宇多田:シンジ君がクラスメート2人をエントリープラグの中に招き入れて使徒と戦う第参話の『鳴らない、電話』かな? 活動限界ギリギリで絶叫しながら使徒を倒すでしょ? 私も『うわぁぁぁぁ』って泣いちゃって(笑)

インタビュアー:感情移入しまくりですね。

宇多田:エヴァに乗ることって生きることだと思う。細かく言っちゃえば、仕事をすることだったりね。こんなに辛いのに何で私は仕事をしているのだろうとか。結果的には自分で選んだことなのに。辞めたい、とデビューした頃とか思ってて……。あのナイフで使徒を刺しているシーンに私が抱くすべてが集約されていたというか。『うわぁぁぁ』でしか表現できない気持ちを感じちゃったんです、あのシーンから。

インタビュアー:エヴァには感情を揺さぶられる、と?

宇多田:まともに見れない。泣いちゃう。あまりに自分と重なり合う部分が多くて”精神汚染”されてしまう(笑)
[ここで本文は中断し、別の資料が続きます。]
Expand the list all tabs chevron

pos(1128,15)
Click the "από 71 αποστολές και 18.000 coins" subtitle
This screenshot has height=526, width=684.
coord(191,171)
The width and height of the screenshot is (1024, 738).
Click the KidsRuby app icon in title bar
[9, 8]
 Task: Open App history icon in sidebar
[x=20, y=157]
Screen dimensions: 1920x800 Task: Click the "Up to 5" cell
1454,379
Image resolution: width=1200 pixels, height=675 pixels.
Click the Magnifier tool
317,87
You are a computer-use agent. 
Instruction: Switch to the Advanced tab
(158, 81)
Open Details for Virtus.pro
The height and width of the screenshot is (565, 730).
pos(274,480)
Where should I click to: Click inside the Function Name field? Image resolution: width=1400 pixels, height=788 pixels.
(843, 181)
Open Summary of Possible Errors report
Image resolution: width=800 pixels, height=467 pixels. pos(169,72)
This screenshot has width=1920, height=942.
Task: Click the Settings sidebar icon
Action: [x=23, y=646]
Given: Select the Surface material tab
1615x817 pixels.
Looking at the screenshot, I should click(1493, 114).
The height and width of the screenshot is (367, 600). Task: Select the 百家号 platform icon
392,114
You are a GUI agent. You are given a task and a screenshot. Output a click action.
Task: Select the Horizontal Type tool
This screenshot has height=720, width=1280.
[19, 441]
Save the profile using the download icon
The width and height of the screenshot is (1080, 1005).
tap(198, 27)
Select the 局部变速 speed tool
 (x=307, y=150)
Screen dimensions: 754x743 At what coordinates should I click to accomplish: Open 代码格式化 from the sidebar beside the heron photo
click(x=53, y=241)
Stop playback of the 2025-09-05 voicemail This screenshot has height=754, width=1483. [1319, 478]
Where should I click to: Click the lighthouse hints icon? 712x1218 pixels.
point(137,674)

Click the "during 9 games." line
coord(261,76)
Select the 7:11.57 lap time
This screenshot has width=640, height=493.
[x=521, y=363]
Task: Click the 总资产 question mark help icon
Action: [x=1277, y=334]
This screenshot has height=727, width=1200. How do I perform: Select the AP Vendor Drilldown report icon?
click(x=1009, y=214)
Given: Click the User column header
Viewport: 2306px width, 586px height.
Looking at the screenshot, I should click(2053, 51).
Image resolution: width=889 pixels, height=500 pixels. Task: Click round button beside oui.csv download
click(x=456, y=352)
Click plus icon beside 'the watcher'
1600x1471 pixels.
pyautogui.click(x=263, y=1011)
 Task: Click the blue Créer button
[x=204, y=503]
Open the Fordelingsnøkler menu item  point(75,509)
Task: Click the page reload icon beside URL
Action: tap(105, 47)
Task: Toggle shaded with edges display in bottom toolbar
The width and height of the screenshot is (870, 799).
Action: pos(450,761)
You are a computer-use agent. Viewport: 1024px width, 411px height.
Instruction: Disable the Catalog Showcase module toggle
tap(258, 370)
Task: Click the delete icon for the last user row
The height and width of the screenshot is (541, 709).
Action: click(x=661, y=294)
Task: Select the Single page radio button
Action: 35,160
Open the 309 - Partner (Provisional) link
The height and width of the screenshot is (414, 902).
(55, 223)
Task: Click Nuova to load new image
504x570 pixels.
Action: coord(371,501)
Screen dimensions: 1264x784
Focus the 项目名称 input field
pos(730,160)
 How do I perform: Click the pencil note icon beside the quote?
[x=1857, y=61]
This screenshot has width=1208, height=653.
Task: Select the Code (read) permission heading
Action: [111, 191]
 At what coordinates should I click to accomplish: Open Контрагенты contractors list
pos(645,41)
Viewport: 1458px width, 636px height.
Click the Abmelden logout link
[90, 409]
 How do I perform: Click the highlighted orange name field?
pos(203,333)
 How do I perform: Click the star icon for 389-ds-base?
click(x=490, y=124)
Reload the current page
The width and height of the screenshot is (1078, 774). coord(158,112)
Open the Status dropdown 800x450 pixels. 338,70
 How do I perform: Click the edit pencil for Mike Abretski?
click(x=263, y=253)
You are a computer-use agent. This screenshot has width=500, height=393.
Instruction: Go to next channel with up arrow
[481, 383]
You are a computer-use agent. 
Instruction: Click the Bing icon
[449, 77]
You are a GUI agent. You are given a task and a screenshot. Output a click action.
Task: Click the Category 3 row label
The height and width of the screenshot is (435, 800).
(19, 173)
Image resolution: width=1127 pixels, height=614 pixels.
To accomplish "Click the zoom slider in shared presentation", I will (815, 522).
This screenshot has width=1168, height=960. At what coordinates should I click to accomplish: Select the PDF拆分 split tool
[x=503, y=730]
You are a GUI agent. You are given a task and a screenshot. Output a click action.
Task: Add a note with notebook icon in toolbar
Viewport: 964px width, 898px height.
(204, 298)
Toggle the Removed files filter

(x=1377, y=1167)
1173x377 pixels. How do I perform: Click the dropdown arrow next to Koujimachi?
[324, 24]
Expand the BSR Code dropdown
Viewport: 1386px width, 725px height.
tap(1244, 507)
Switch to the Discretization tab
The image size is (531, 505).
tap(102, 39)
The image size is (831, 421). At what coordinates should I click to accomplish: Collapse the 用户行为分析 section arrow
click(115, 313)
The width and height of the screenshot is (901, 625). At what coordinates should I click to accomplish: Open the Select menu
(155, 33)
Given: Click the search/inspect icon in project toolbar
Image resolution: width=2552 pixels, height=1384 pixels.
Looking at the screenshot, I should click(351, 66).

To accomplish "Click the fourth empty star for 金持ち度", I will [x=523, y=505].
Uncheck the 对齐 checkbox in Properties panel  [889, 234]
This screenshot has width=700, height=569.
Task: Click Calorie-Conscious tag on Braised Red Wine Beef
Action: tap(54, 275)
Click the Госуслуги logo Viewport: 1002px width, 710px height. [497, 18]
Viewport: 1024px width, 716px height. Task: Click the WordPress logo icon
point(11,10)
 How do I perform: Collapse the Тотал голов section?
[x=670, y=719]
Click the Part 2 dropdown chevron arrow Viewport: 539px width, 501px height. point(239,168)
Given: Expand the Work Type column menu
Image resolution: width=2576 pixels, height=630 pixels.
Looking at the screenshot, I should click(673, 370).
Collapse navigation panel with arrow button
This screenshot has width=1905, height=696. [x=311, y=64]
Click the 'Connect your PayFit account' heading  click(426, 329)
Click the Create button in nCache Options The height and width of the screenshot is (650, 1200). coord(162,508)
インタビュアー:具体的にどこが重なり合うんでしょう?

宇多田:いつも”逃げたい”という気持ちとか、ね(笑)。私はずっと自分がこの世界にいないような気がしていた。消えたいとかって。15歳でデビューして、有名になって、自分が望んでいないものがポンと入ってきちゃって。周りからは『幸運』みたいな言い方をされるけど――私からするとこんな十字架みたいな役目なんかいらない――そう思っていた部分があって、普通に大学に行って、会社に入ってとか、ね。今は自分の環境とか仕事とか立場とか全部に対して和解したけど。今、実際、起きている世界でいいじゃんって。仕事を辞めても私は私だし、と考えたら、いろんな未来が見えてきて、いろんな可能性があった。気が楽になって。シンジ君が好きというか自分自身に近いから彼には共感できるのかも。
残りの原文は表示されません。